A call for action: To the administration, the USFC, and the student body

Laudy Issa

In 2014, protests broke out as a result of the rising tuition fees. In support of the protests, the Outlook Editorial Board discarded their typical front page headlines and stories to release a special issue of the newspaper dedicated to voicing out the anger and concerns of the student body. The cover was all black, with the words “Education is a right not a privilege” splattered on there in screaming red and white.

For once, students of all faculties and of different sociopolitical and ideological backgrounds came together as one united body.

This is not a call to protest, but it certainly is a call to action. While the current administration has worked towards bettering dialogue and increasing transparency with the student body, more can be done by all involved parties.

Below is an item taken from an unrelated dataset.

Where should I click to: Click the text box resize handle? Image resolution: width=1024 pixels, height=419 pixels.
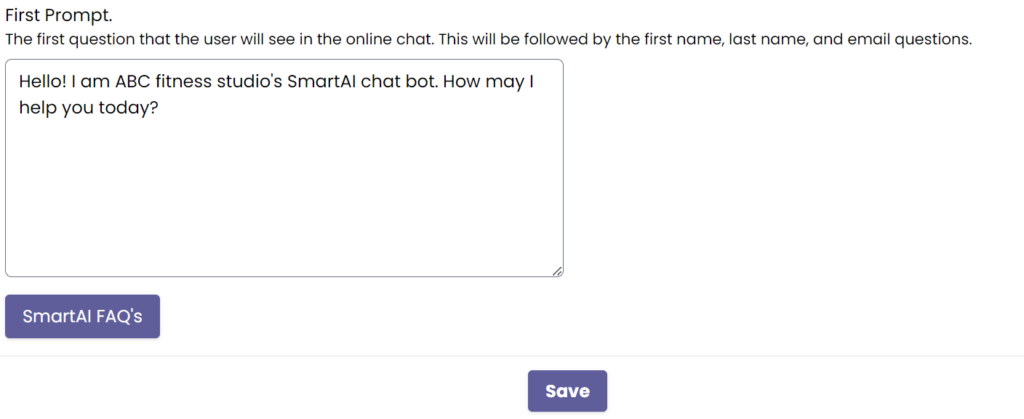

To the administration: include more students in the decision-making process instead of utilizing a top-down approach. Find a creative means of communicating your messages aside from sending emails. Regularly host and continuously advertise town hall meetings with students to inform them of latest developments in issues such as the GPA situation and campus safety.

This week, two town hall meetings are being held on Wednesday to present the vision of the soon-to-be appointed Provost Mohamed Harajli. Hosting these meetings –and involving two students (myself included) in the Provost Consultation Committee –is a good step forward.

To the USFC: Focus your energy on bettering the community, rather than criticizing and belittling each other. Know that credit or blame will go to the USFC as a whole rather than individuals, should you succeed or fail in your positions. Meet and talk with each other regularly, because that’s what builds good teams. Forget your political differences and remember that you were elected to serve the students, whose interest is one and the same. Campus life can, in no perceivable way, be bettered by serving exterior forces.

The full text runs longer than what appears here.